Escribe Paolo de Lima

El principio del mundo, la nueva novela de Jeremías Gamboa, está siendo leída bajo una noción implícita –y pocas veces discutida– de “literatura nacional” entendida como forma normativa: aquello que debe representar correctamente al país, a sus sectores populares, a su historia, a sus luchas. Es decir, se concibe a la literatura nacional no como un campo de conflictos simbólicos, sino como un vehículo para una pedagogía moral o política dirigida al lector “ideal” de la nación.

Frente a esta concepción normativa, una lectura desde su dimensión histórica y material permite entender que la llamada “literatura nacional” no es un espacio neutral ni libre de tensiones, sino un dispositivo donde se negocian –y muchas veces se refuerzan– las formas de representación que el orden social impone; en ese marco, puede leerse como un aparato ideológico en el sentido althusseriano del término: una serie de instituciones, prácticas, discursos y afectos que reproducen las relaciones de producción bajo formas de legitimidad cultural.

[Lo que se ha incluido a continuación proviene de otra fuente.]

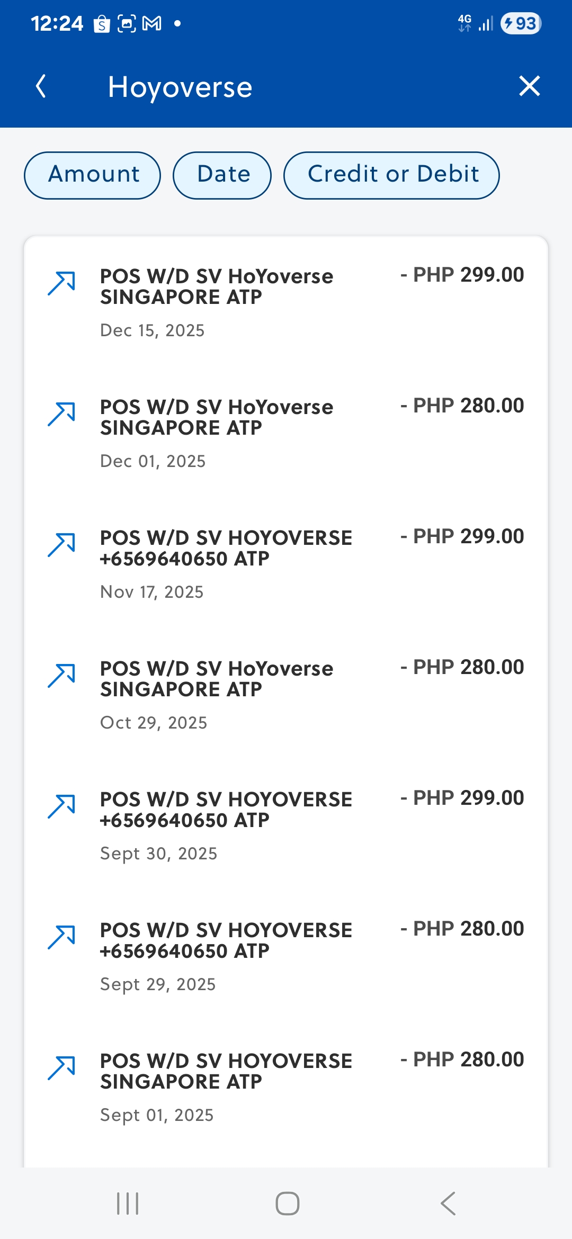572x1239 pixels.
Task: Close the Hoyoverse search with the X icon
Action: (x=529, y=86)
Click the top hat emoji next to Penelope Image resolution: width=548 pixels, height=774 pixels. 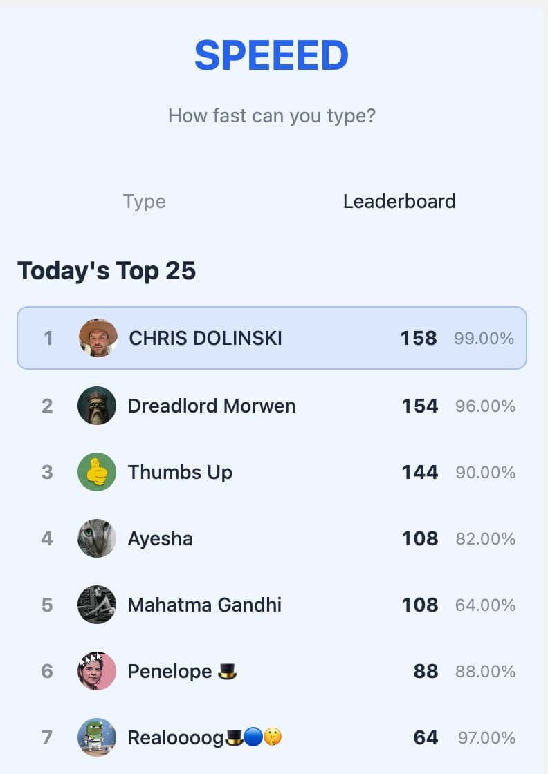228,671
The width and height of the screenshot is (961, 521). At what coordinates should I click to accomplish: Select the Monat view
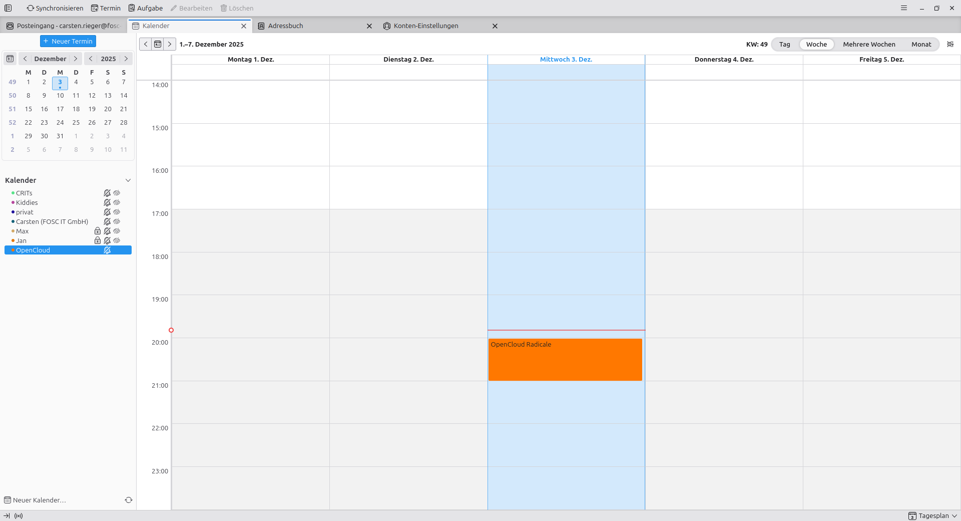click(x=921, y=44)
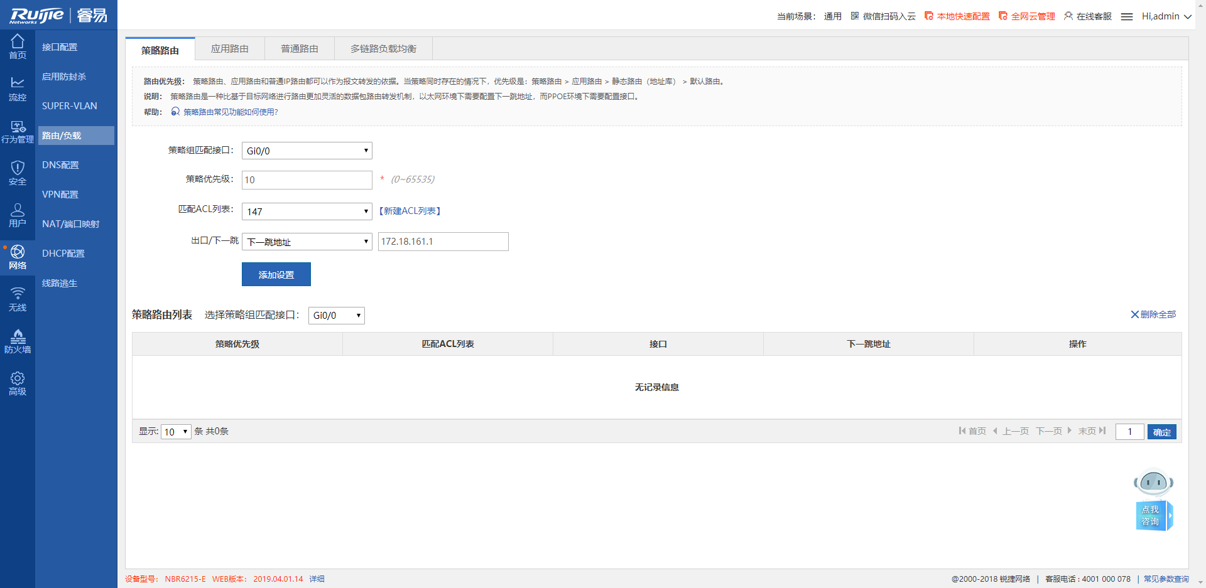This screenshot has height=588, width=1206.
Task: Expand the rows-per-page dropdown showing 10
Action: click(176, 432)
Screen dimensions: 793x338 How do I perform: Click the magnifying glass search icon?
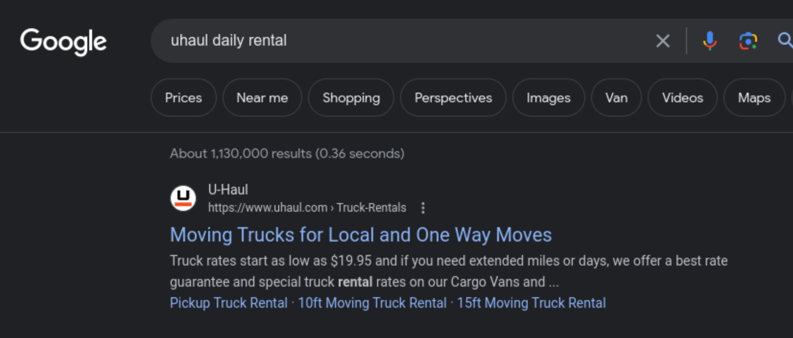coord(785,40)
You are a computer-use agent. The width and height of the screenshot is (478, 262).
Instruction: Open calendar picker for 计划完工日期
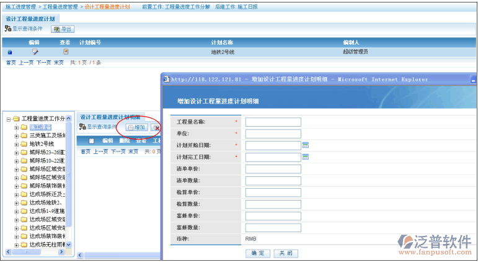(305, 156)
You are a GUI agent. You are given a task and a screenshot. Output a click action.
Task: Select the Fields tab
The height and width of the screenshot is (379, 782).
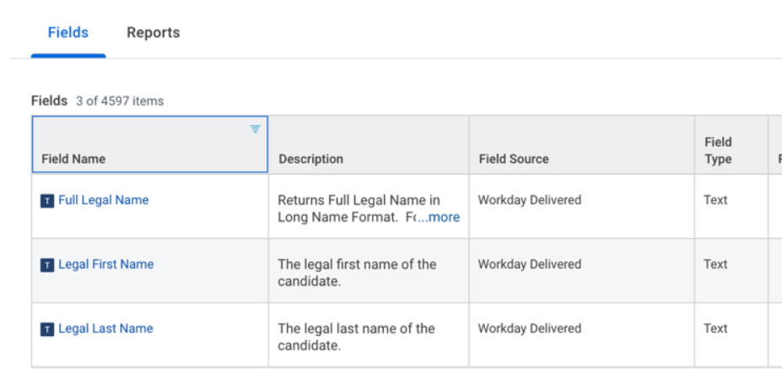[67, 33]
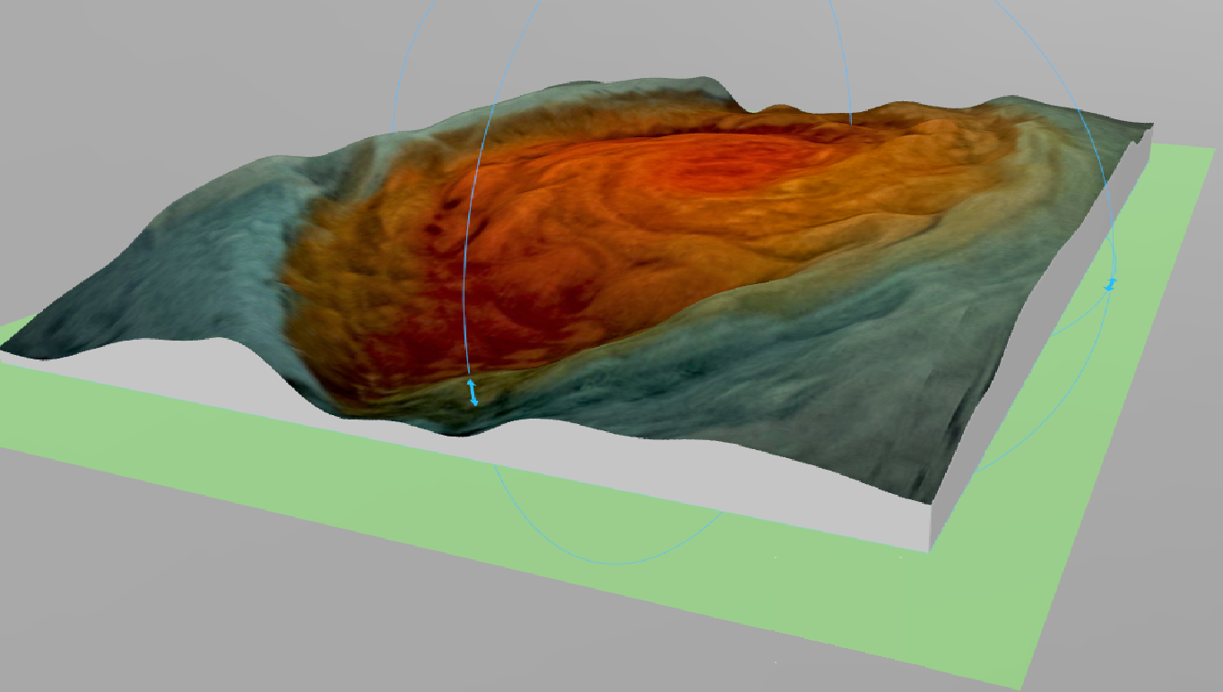Screen dimensions: 1223x692
Task: Click the small blue rotation handle on right
Action: tap(1110, 284)
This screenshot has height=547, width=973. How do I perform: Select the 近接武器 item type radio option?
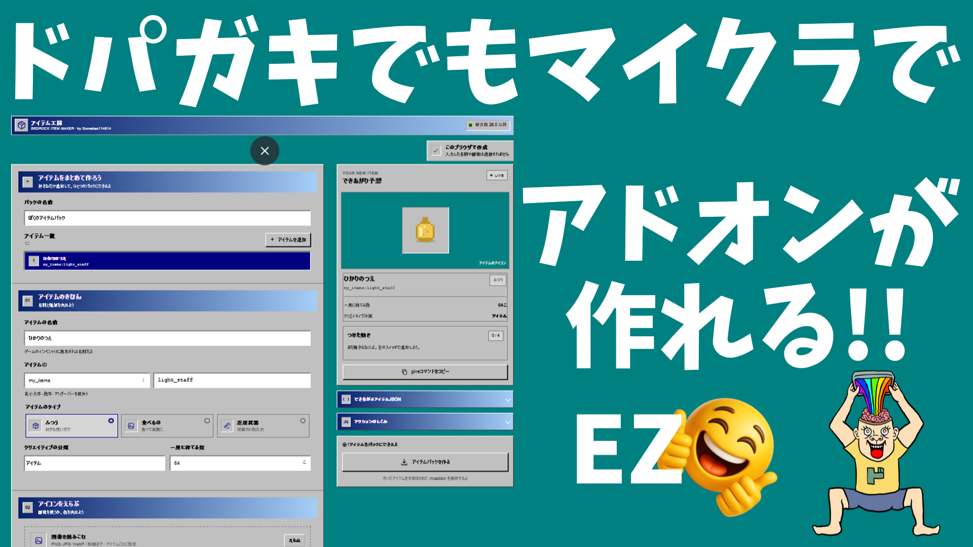(263, 425)
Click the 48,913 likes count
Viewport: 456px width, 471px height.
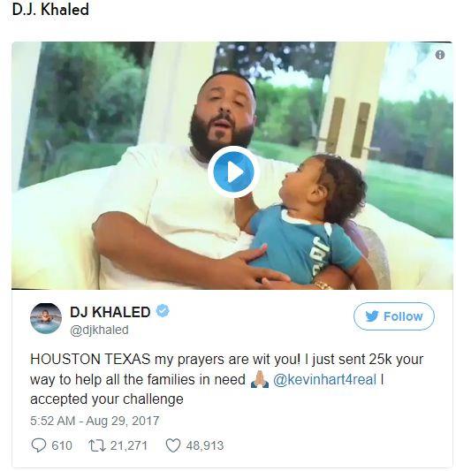(x=205, y=445)
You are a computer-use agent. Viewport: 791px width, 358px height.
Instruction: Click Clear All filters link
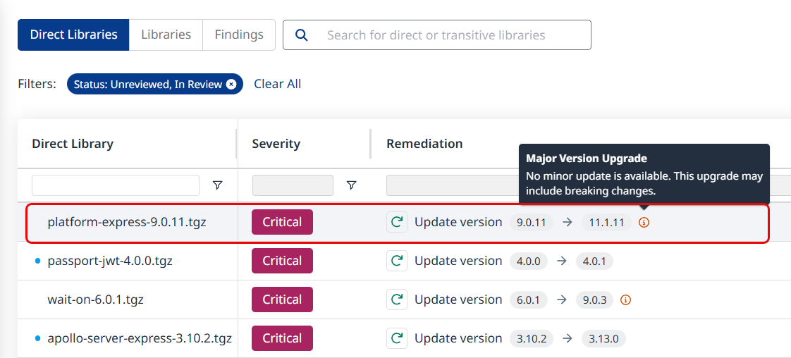point(277,84)
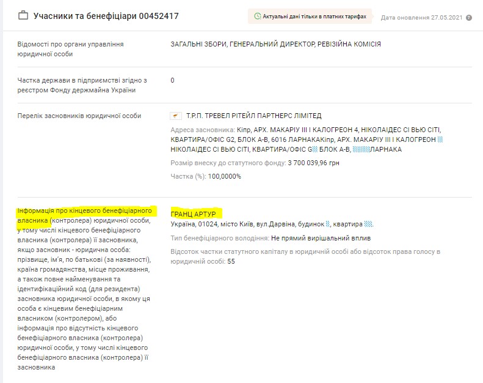Click the Cyprus flag icon next to founder
Screen dimensions: 483x383
point(176,116)
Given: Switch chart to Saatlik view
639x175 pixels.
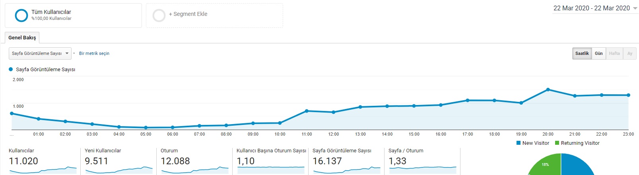Looking at the screenshot, I should point(582,53).
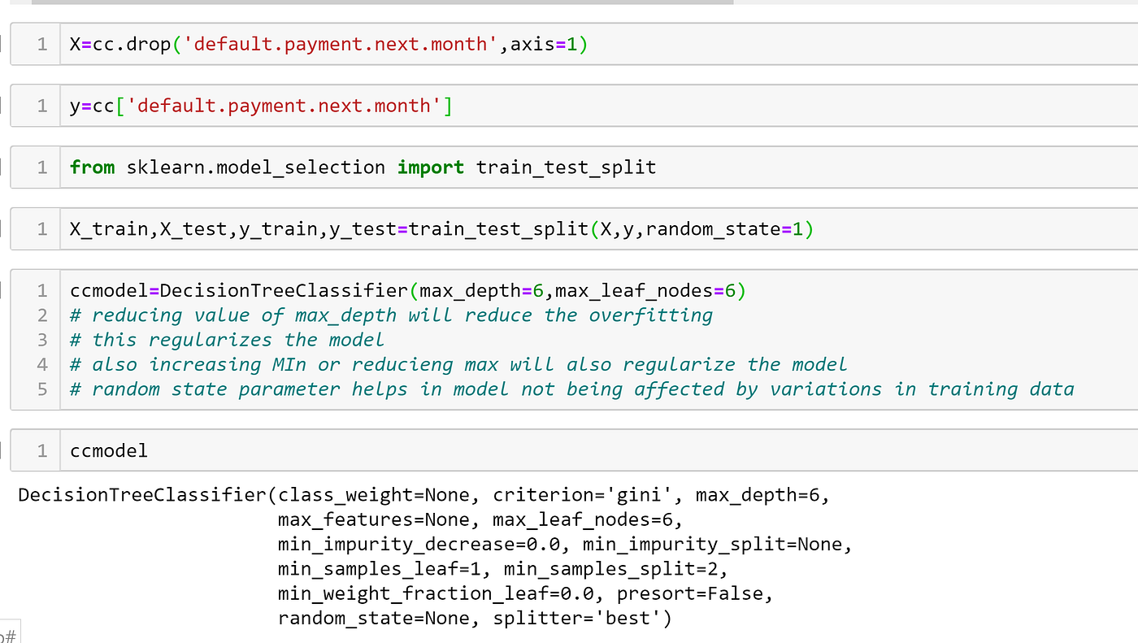Image resolution: width=1138 pixels, height=643 pixels.
Task: Click the max_leaf_nodes=6 parameter in ccmodel cell
Action: coord(650,290)
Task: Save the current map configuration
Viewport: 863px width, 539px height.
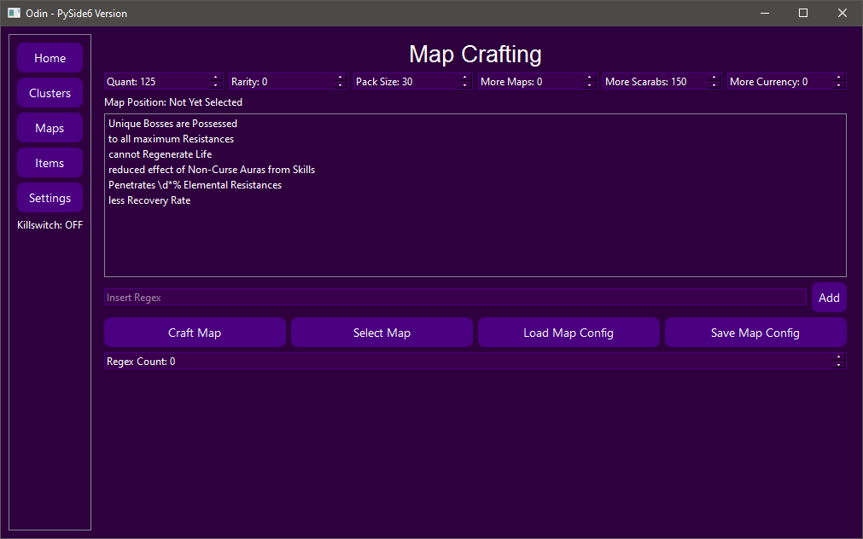Action: (755, 332)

Es decir, la narrativa de lo nacional –quién escribe, desde dónde, para quién, con qué tono y qué personajes– opera como un mecanismo de interpelación de clase. Se convierte así en un campo donde se fija lo que debe contarse, cómo debe contarse y qué tipo de sujetos merecen ocupar el centro del relato. En ese sentido, las exigencias de redención o rebeldía no son simples gestos críticos: también pueden funcionar como mecanismos de control simbólico, como formas de mantener a raya aquello que escapa a la expectativa del “buen personaje” o de la narrativa políticamente útil.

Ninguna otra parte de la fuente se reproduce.